• _Task details_: Write out all the entries below without any change.

(Stored data entries)
****************************************

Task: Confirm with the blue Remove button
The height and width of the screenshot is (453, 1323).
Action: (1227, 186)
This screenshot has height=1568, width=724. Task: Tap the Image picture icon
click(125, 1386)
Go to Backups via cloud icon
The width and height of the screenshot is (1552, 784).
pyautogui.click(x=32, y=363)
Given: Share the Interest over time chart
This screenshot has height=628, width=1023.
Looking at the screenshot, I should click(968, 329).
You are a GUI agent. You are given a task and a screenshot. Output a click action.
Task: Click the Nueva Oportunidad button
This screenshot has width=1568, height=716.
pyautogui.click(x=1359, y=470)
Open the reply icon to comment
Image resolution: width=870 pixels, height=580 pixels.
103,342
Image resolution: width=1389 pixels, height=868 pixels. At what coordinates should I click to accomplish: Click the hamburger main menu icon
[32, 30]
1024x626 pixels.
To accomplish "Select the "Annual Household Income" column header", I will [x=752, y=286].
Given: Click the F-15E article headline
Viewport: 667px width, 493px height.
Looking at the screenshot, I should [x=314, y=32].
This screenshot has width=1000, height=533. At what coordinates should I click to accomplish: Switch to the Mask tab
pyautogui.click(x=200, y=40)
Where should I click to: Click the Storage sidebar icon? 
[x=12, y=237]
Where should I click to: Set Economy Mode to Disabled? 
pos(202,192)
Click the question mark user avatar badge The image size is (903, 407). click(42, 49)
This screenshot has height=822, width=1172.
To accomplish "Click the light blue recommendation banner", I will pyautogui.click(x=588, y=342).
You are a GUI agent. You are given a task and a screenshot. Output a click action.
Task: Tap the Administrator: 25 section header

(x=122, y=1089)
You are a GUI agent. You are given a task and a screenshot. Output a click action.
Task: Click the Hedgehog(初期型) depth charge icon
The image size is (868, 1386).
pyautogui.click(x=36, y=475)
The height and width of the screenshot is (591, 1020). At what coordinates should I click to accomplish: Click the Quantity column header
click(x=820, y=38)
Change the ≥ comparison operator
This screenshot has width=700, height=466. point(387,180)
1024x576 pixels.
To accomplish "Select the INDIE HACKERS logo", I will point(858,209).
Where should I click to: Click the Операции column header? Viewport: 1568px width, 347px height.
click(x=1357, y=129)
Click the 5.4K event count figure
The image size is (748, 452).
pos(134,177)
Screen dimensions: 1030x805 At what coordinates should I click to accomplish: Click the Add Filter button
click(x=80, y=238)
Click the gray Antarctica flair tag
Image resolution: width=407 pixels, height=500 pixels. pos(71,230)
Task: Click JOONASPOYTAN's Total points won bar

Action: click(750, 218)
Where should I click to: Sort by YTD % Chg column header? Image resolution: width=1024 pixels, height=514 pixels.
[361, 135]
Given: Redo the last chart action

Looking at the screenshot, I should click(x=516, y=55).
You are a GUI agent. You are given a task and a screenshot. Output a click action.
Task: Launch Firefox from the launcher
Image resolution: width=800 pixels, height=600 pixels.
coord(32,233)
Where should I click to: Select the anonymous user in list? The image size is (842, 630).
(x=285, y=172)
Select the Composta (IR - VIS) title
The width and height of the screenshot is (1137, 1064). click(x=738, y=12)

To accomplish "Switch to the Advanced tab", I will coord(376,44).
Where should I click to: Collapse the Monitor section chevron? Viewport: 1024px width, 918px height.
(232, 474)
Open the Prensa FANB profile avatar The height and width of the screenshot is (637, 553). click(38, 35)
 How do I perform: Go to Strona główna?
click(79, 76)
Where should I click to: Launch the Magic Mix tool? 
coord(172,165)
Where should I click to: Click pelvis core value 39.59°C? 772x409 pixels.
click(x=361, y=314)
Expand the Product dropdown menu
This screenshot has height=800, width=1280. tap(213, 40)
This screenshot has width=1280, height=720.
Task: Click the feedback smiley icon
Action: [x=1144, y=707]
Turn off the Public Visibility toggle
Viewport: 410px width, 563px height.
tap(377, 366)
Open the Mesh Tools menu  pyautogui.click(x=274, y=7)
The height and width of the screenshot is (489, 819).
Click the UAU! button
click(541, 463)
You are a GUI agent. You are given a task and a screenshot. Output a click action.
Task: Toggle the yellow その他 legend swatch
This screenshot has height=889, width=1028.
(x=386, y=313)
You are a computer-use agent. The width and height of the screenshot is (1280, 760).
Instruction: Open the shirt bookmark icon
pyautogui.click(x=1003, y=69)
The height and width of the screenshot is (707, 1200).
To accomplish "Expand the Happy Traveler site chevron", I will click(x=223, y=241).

****************************************

• _Result of this exercise_:
Task: Confirm with the blue Remove button
The height and width of the screenshot is (453, 1323).
Action: (1227, 186)
This screenshot has height=1568, width=724. Task: Tap the Image picture icon
click(125, 1386)
Go to Backups via cloud icon
The width and height of the screenshot is (1552, 784).
pyautogui.click(x=32, y=363)
Given: Share the Interest over time chart
This screenshot has height=628, width=1023.
Looking at the screenshot, I should click(968, 329).
You are a GUI agent. You are given a task and a screenshot. Output a click action.
Task: Click the Nueva Oportunidad button
This screenshot has width=1568, height=716.
pyautogui.click(x=1359, y=470)
Open the reply icon to comment
Image resolution: width=870 pixels, height=580 pixels.
103,342
Image resolution: width=1389 pixels, height=868 pixels. At what coordinates should I click to accomplish: Click the hamburger main menu icon
[32, 30]
1024x626 pixels.
To accomplish "Select the "Annual Household Income" column header", I will [x=752, y=286].
Given: Click the F-15E article headline
Viewport: 667px width, 493px height.
Looking at the screenshot, I should [x=314, y=32].
This screenshot has width=1000, height=533. At what coordinates should I click to accomplish: Switch to the Mask tab
pyautogui.click(x=200, y=40)
Where should I click to: Click the Storage sidebar icon? 
[x=12, y=237]
Where should I click to: Set Economy Mode to Disabled? 
pos(202,192)
Click the question mark user avatar badge The image size is (903, 407). click(42, 49)
This screenshot has height=822, width=1172.
To accomplish "Click the light blue recommendation banner", I will pyautogui.click(x=588, y=342).
You are a GUI agent. You are given a task and a screenshot. Output a click action.
Task: Tap the Administrator: 25 section header

(x=122, y=1089)
You are a GUI agent. You are given a task and a screenshot. Output a click action.
Task: Click the Hedgehog(初期型) depth charge icon
The image size is (868, 1386).
pyautogui.click(x=36, y=475)
The height and width of the screenshot is (591, 1020). At what coordinates should I click to accomplish: Click the Quantity column header
click(x=820, y=38)
Change the ≥ comparison operator
This screenshot has width=700, height=466. point(387,180)
1024x576 pixels.
To accomplish "Select the INDIE HACKERS logo", I will point(858,209).
Where should I click to: Click the Операции column header? Viewport: 1568px width, 347px height.
click(x=1357, y=129)
Click the 5.4K event count figure
The image size is (748, 452).
pos(134,177)
Screen dimensions: 1030x805 At what coordinates should I click to accomplish: Click the Add Filter button
click(x=80, y=238)
Click the gray Antarctica flair tag
Image resolution: width=407 pixels, height=500 pixels. pos(71,230)
Task: Click JOONASPOYTAN's Total points won bar

Action: click(750, 218)
Where should I click to: Sort by YTD % Chg column header? Image resolution: width=1024 pixels, height=514 pixels.
[361, 135]
Given: Redo the last chart action

Looking at the screenshot, I should click(x=516, y=55).
You are a GUI agent. You are given a task and a screenshot. Output a click action.
Task: Launch Firefox from the launcher
Image resolution: width=800 pixels, height=600 pixels.
coord(32,233)
Where should I click to: Select the anonymous user in list? The image size is (842, 630).
(x=285, y=172)
Select the Composta (IR - VIS) title
The width and height of the screenshot is (1137, 1064). click(x=738, y=12)

To accomplish "Switch to the Advanced tab", I will coord(376,44).
Where should I click to: Collapse the Monitor section chevron? Viewport: 1024px width, 918px height.
(232, 474)
Open the Prensa FANB profile avatar The height and width of the screenshot is (637, 553). click(38, 35)
 How do I perform: Go to Strona główna?
click(79, 76)
Where should I click to: Launch the Magic Mix tool? 
coord(172,165)
Where should I click to: Click pelvis core value 39.59°C? 772x409 pixels.
click(x=361, y=314)
Expand the Product dropdown menu
This screenshot has height=800, width=1280. tap(213, 40)
This screenshot has width=1280, height=720.
Task: Click the feedback smiley icon
Action: [x=1144, y=707]
Turn off the Public Visibility toggle
Viewport: 410px width, 563px height.
tap(377, 366)
Open the Mesh Tools menu  pyautogui.click(x=274, y=7)
The height and width of the screenshot is (489, 819).
Click the UAU! button
click(541, 463)
You are a GUI agent. You are given a task and a screenshot. Output a click action.
Task: Toggle the yellow その他 legend swatch
This screenshot has height=889, width=1028.
(x=386, y=313)
You are a computer-use agent. The width and height of the screenshot is (1280, 760).
Instruction: Open the shirt bookmark icon
pyautogui.click(x=1003, y=69)
The height and width of the screenshot is (707, 1200).
To accomplish "Expand the Happy Traveler site chevron", I will click(x=223, y=241).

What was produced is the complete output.